Impressions
Almost every writer or creative person I listen to swears by this book. I had high expectations. Those were met (and exceeded).
Throughout, Pressfield identifies this “thing” that he calls Resistance. Resistance is a force that keeps you from achieving the things you were born to do. Fear is Resistance. Criticism is Resistance. Jealousy is Resistance. Rationalization is Resistance. Resistance is tough, but it’s also a sign that you’re supposed to be doing that thing. The greater something is to your calling or the more that you feel like you should do something, the more Resistance you’ll feel while doing so.
The only antidote to Resistance is to show up every day and do the work. When you focus on the daily process and not the outcomes or the accolades, you give Resistance less power.
Ryan Holiday has said he reads this book before starting a new creative project. I plan to adopt that habit.
My Notes
- Writing isn’t hard. What’s hard is sitting down to write.
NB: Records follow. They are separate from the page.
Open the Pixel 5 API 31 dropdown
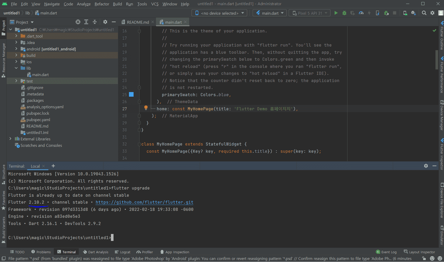444x262 pixels. [x=310, y=13]
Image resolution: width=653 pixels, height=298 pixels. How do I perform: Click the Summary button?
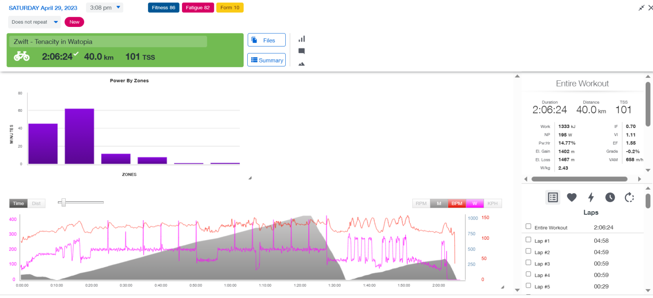coord(266,60)
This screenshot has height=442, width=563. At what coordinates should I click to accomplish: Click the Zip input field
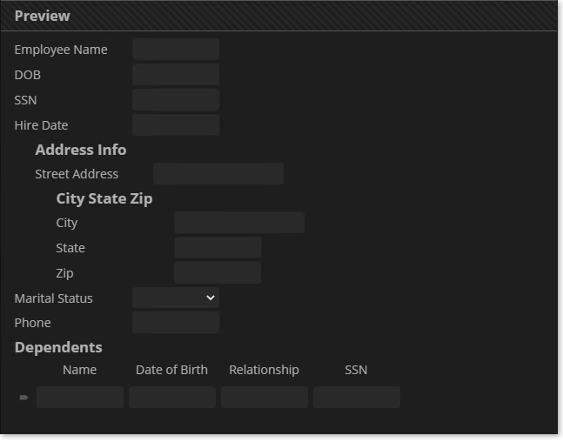[218, 273]
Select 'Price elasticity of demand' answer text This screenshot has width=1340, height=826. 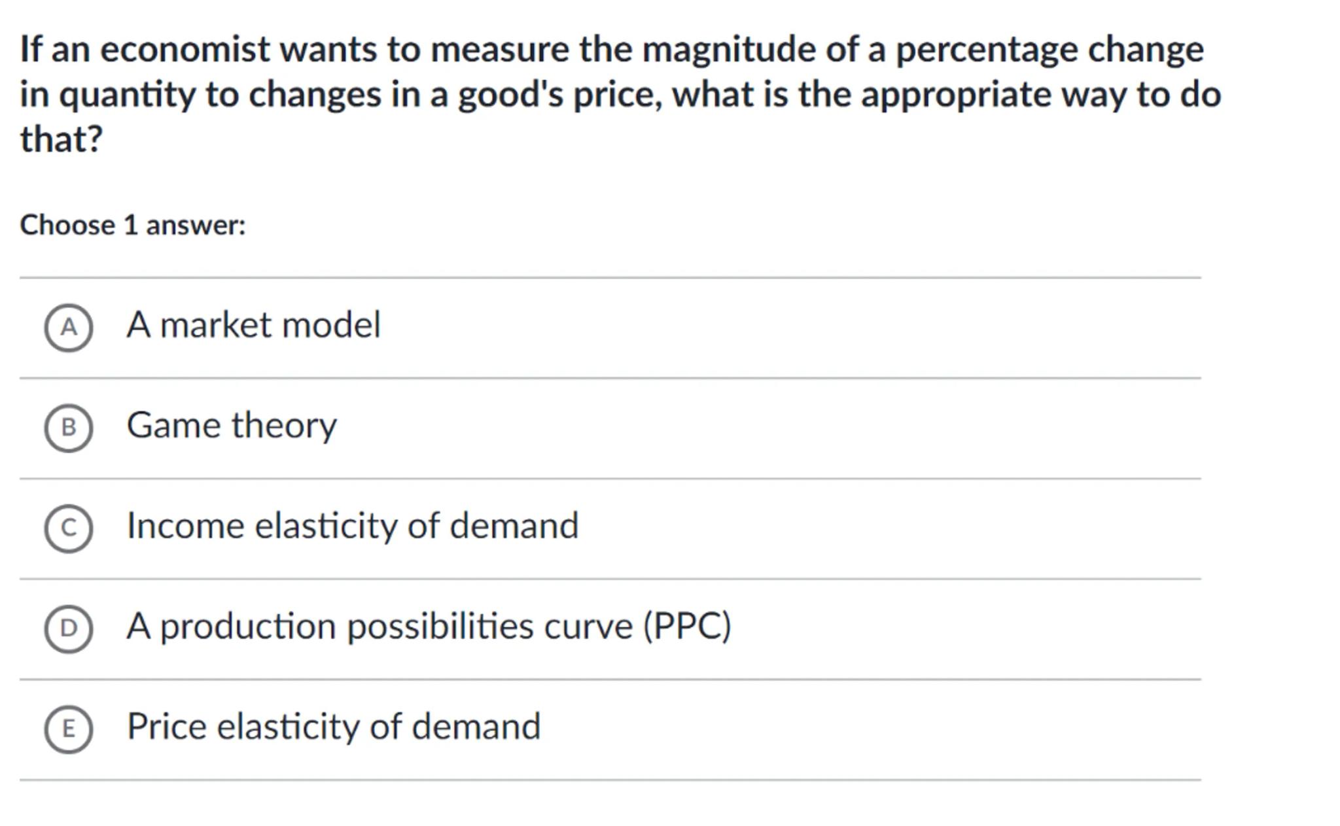pos(334,727)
Making videos isn’t hard. What’s hard is sitting down to film videos. Editing videos isn’t hard. What’s hard is sitting down to edit videos.
- We get jealous of others’ success because their success means they’ve overcome resistance but for some reason, we can’t. “What do they know that we don’t,” we think to ourselves? It also makes us face our own reality. It shows that whatever excuses we’ve been telling ourselves for why we can’t get something done is utterly wrong, because someone else did it.
- Trouble, frustration, complaining, and ill-fortune are all things that keep the working artist from doing their work. Great artists distance themselves from trouble and ensure any distractions they can control are kept to a minimum.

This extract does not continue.